According to the government, waivers of co-pay for Medicare patients violates a federal statute which prohibits the offer of “remuneration” to a Medicare or Medicaid beneficiary that the health care provider “knows or should know is likely to influence” the patient to seek his or her care from the provider who is offering the co-pay waiver.  Arguably, waving the entire fee, as in professional courtesy, is also likely to “influence” the beneficiary (who doesn’t like free medical care?).  But the government only cites this statute with respect to waiver of co-pays.  It does not seem to think that waiver of the entire fee as a professional courtesy is illegal, unless targeted to actual or potential referral sources, as noted above.  The waiver of the full fee does not increase the cost of services to the Medicare program which is likely why it is not addressed. “Insurance only” courtesy has also been deemed as insurance fraud by some states.  The theory is that the practice represents a fee to the insurance company that is not the fee that it actually intends to collect.  Another way to look at this is the insurance reimbursement arrangement brings with it responsibilities for co-payments (and deductibles) that are a prerequisite for the insurance company’s payment.  By waiving the co-payment without notice, the practice implies that it complied or will comply with the patient responsibility for payment.

There is one wee-recognized but very limited exception to the prohibition on co-pay waivers.  This is a waiver based on demonstrated financial hardship.  It is fine to waive the fee, even for Medicare, so long as they are pursuant to reasonable, consistently applied hardship criteria, and are not provided as a routine matter.

In today’s environment of heightened awareness of the need for compliance in both “form” and “operation”, it is important to review co-pay and courtesy policies to remove any risk of potential impropriety.

Frequently Asked HIPAA Questions

Does the HIPAA Privacy Rule limit an individual’s ability to gather and share family medical history information?
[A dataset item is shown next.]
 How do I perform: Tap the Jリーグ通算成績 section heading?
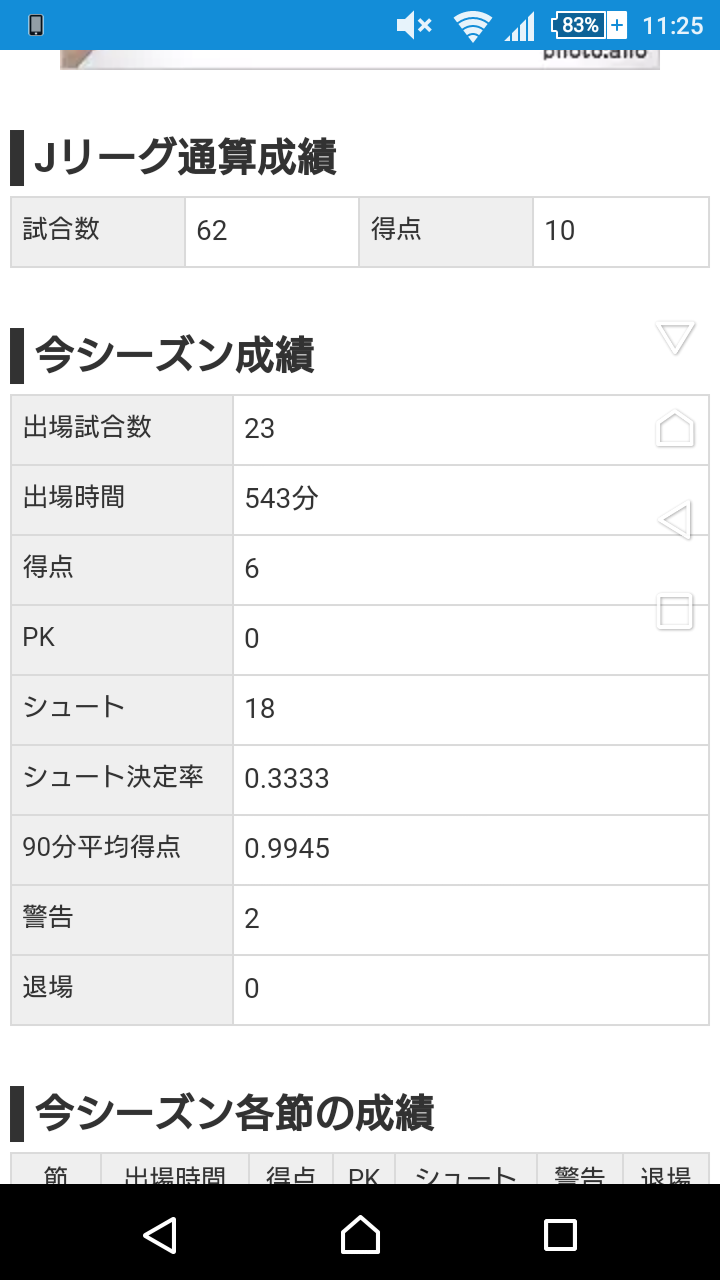pyautogui.click(x=185, y=158)
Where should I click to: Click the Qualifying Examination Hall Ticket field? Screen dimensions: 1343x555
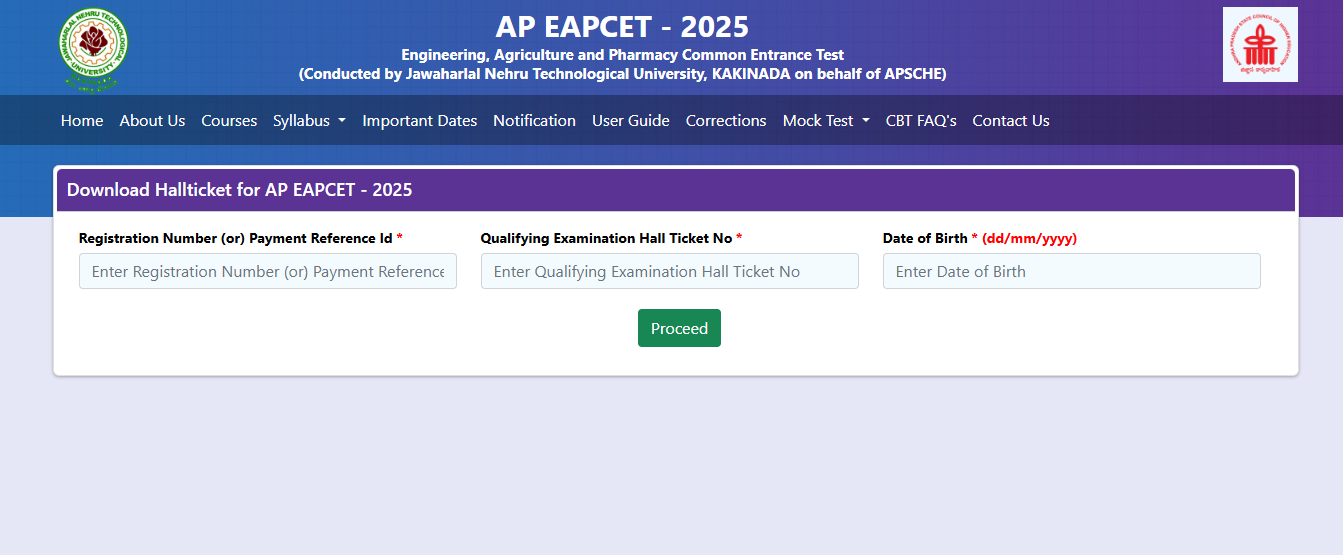point(669,271)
NO. The HIPAA Privacy Rule may limit how a covered entity (for example, a health plan or most heath care providers) uses or discloses individually identifiable health information, but does not prevent individuals, themselves, from gathering medical information about their family members or others, including their health care providers.  Thus, individuals are free to provide their doctors with a complete family medical history to communicate with their doctors about conditions that run in the family.

Does the HIPAA Privacy Rule limit what a doctor can do with a family medical history?

YES. If the doctor is a “covered entity” under the HIPAA Privacy Rule.  A doctor, who conducts certain financial and administrative transactions electronically, such as electronically billing Medicare or other payers for health care services, is considered a covered health care provider.  The HIPAA Privacy Rule limits how a covered health care provider may use or disclose protected health information.  The HIPAA Privacy Rule allows a covered health care provider to use or disclose protected health information (other than psychotherapy notes), including family history information, for treatment, payment, and health care operation purposes without obtaining the individual’s written authorization or other agreement.  The HIPAA Privacy Rule also generally allows covered entities to disclose protected health information without obtaining the individual’s written authorization or other agreement for certain purposes to benefit the public, for example, circumstances that involve public health research or health oversight activities.

When a covered health care provider, in the course of treating and individual, collectors or otherwise obtains an individual’s family medical history, this becomes part of the individual’s medical record and is treated as “protected health information” about the individual.  Thus, the individual (and not the family members included in the medical history) may exercise the rights under the HIPAA Privacy Rule to this information in the same fashion as any other information in the medical record, including the right of access, amendment, and the ability to authorize disclosure to others.